Centers for Occupational Health & Education (COHE) in L&I claims

From my perspective, the COHE is merely another way for L&I to exert its influence over medical opinions and to control claim outcomes. L&I makes COHE appealing to Attending Providers by offering them access to Health Services Coordinators (HSC). HSCs coordinate and track referrals, assess barriers to recovery, and make referrals to community services. Also, they assist with medical issues, coordinate return to work, support transitions of care, monitor recovery, and coordinate surgical care.

 

Certainly, when done by the right people with the right motives, this type of service can greatly benefit both attending providers and injured workers. Sadly, based on my observations, the right personnel and motives are not in place.

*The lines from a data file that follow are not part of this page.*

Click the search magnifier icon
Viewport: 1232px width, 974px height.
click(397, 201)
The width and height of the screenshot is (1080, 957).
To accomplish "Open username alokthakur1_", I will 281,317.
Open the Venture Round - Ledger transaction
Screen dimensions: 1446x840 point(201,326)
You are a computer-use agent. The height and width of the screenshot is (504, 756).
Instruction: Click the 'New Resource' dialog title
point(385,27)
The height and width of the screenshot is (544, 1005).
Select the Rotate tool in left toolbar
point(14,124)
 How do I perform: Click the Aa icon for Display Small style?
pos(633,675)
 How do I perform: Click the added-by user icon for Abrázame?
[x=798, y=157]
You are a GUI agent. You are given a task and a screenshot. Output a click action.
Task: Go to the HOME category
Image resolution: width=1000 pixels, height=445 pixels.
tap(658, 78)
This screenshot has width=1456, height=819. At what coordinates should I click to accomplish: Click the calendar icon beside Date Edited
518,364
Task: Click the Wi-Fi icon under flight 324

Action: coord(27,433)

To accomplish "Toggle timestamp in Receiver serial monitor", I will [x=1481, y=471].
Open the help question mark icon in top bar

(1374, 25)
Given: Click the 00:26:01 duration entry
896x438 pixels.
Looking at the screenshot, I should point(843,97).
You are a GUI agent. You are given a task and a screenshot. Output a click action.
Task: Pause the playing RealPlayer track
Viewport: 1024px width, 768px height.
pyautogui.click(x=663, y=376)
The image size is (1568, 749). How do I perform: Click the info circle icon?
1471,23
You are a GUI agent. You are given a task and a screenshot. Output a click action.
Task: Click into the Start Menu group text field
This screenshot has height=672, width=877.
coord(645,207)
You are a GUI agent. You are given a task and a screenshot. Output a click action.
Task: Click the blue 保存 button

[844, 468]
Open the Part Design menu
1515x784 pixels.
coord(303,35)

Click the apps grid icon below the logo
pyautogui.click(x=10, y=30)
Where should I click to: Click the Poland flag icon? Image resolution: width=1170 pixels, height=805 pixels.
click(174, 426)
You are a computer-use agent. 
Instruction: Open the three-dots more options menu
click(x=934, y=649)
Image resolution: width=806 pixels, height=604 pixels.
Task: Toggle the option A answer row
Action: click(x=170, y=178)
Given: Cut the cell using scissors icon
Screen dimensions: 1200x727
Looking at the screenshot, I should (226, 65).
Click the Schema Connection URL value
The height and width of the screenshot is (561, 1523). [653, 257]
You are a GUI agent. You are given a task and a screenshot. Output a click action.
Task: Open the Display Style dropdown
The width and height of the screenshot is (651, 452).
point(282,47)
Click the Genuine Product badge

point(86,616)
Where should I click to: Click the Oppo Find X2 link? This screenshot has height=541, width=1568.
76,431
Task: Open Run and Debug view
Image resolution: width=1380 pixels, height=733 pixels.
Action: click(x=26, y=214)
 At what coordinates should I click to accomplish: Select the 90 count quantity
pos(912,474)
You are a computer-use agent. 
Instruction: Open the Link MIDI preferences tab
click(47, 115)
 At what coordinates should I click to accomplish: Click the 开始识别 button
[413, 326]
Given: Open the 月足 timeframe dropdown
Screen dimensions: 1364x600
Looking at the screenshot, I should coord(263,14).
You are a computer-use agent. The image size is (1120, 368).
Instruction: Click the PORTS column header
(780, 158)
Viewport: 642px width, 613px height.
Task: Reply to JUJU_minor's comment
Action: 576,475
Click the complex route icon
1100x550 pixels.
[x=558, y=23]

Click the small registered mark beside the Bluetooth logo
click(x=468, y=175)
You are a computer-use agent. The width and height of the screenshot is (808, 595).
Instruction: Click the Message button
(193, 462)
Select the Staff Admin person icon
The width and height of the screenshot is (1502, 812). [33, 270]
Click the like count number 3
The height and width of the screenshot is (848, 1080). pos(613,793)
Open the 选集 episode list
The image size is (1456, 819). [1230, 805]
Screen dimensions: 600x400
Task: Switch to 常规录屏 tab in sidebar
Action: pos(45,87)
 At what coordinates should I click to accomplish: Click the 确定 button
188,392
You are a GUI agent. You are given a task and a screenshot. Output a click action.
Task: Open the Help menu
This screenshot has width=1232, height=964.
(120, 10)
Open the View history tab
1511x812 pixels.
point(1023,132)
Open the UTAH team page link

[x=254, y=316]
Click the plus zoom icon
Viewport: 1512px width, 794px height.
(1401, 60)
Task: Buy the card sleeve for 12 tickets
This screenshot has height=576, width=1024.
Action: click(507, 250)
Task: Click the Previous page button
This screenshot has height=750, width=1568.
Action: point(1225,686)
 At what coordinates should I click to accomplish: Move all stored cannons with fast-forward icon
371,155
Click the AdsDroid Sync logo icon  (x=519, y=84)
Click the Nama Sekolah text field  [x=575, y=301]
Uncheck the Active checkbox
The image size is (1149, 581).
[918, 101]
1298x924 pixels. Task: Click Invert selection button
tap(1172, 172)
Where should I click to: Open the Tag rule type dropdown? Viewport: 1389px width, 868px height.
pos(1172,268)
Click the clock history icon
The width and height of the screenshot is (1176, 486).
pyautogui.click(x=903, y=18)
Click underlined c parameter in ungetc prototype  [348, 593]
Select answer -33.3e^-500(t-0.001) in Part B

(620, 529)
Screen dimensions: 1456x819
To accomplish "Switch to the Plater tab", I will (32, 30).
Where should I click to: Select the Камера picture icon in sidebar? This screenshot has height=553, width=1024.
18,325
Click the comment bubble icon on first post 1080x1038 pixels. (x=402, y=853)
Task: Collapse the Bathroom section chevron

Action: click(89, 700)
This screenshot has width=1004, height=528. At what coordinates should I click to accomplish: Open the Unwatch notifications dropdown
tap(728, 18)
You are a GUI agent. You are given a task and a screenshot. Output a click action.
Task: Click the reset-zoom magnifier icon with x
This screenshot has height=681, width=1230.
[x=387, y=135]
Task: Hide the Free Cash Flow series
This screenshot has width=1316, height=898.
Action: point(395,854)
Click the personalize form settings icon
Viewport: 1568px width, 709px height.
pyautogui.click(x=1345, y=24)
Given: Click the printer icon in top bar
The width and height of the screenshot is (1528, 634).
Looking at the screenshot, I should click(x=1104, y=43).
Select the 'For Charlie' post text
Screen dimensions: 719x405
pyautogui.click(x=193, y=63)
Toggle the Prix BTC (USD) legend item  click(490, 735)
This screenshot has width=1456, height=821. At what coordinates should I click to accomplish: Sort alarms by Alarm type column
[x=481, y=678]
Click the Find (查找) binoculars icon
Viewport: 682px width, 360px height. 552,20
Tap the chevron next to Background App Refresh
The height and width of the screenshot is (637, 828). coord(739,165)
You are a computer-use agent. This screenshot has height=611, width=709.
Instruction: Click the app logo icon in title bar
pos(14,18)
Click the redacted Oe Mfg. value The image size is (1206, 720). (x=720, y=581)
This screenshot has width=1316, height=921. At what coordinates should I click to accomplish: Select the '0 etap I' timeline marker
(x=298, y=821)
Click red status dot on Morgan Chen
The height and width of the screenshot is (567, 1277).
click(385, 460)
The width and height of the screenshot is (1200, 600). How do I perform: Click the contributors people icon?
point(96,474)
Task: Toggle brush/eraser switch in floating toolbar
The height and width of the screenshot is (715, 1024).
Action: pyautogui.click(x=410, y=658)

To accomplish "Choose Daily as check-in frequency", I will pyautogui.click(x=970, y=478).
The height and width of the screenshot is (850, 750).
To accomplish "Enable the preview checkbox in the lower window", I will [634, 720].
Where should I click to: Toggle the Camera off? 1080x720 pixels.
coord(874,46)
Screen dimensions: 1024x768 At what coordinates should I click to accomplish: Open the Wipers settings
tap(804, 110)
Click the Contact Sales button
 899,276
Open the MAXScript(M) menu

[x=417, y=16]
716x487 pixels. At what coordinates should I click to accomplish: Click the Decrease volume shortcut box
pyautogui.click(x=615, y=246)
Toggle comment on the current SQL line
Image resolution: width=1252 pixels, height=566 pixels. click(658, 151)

Once again, there is an undue focus on benefiting “shareholder” or “stakeholder” interests. Consequently, those people that suffered a work injury are left behind.

 

Trying to control medical opinions in L&I claims

Who are “shareholders” or “stakeholders”? It is an ever-expanding group that includes employers, medical providers (including healthcare facilities, doctors, counselors, physical therapists, occupational therapists, etc.) vocational providers, retraining facilities, retrospective ratings groups and more. When coordination of care assumes the role of protecting all of the stakeholders in the system, it invariably comes at the expense of work injury claimants.

 

With these various stakeholders being given a voice in L&I claims, the injured workers’ voice is drowned out. Because of this, now more than ever, I believe that in order to achieve the goals of the Industrial Insurance Act, people with work injury claims must aggressively advocate for themselves (or hire a representative to do it for them). Additionally, they must have a supportive attending provider on their side.

 

Some final comments

The problem is, L&I has made the role of attending provider so burdensome and nearly impossible. It is getting increasingly difficult for work injury victims to access supportive medical care within claims. By controlling medical opinions and access to unbiased and supportive medical care, L&I is doing the opposite of what it should. In my opinion, L&I is protecting stakeholders and placing their interests ahead of the injured workers it was designed to protect.